The report’s main thrust is personal privacy implications, and many these issues will inevitably shape the practices and policies of enterprises as they expand their businesses into the big data realm. The managers and professionals charged with identifying, collecting and analyzing information assets will increasingly be under pressure – as their organizations feel pressure – to understand the boundaries between insight, targeted engagement, and overreach.
For example, a still relatively unexplored area of big data is its ownership. Does data belong to those who collect it, or those who contribute to it? “Big data may be viewed as property, as a public resource, or as an expression of individual identity,” the report states.
Another challenge is the fact that many organizations will opt to assemble massive databases as they move forward with big data analysis. “Big data technologies can derive value from large data sets in ways that were previously impossible — indeed, big data can generate insights that researchers didn’t even think to seek.” For example, new tools and technologies provide for analysis across entire data sets, versus extracting a small representative subset of the data and extrapolating any results against a larger universe. However, with so much data, analysis may potentially be erroneous as well. “Correlation still doesn’t equal causation,” the report’s authors state. “Finding a correlation with big data techniques may not be an appropriate basis for predicting out-comes or behavior, or rendering judgments on individuals. In big data, as with all data, interpretation is always important.”

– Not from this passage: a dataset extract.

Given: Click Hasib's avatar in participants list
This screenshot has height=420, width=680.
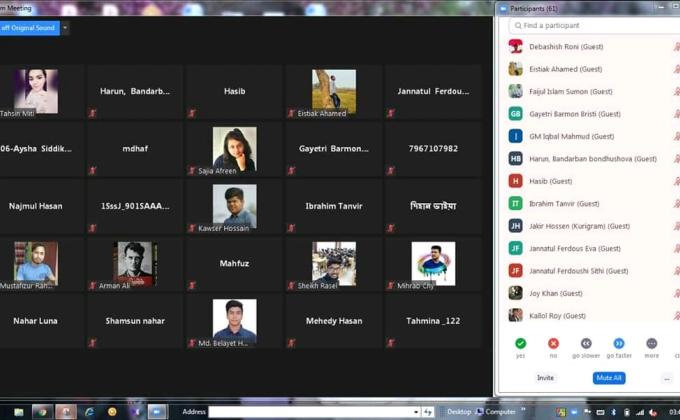Looking at the screenshot, I should tap(515, 181).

Another issue is the permanence of data – which also is a privacy issue. At the same time, this may also create headaches for corporate data managers as well. “In the past, retaining physical control over one’s personal information was often sufficient to ensure privacy,” the report states. “Documents could be destroyed, conversations forgotten, and records expunged. But in the digital world, information can be captured, copied, shared, and transferred at high fidelity and retained indefinitely. Volumes of data that were once unthinkably expensive to preserve are now easy and affordable to store on a chip the size of a grain of rice. As a consequence, data, once created, is in many cases effectively permanent. Furthermore, digital data often concerns multiple people, making personal control impractical.”
The report’s authors state that organizations need to take steps to address privacy issues, and suggest de-identification and encryption as technical solutions that are available at this time. However, in the long run, de-identification is still a weak approach to the problem. “Many technologists are of the view that de-identification of data as a means of protecting individual privacy is, at best, a limited proposition. In practice, data collected and de-identified is protected in this form by companies’ commitments to not re-identify the data and by security measures put in place to ensure those protections.”
Ultimately, the best methods to ensure the ethical use of data need to come through inspired and forward-thinking management. It takes judicious management, a commitment to training and education, and a focus on what nuggets of information matter the most to the business. Big data opens up many new vistas for enterprises, and those that take the high road will reap its rewards.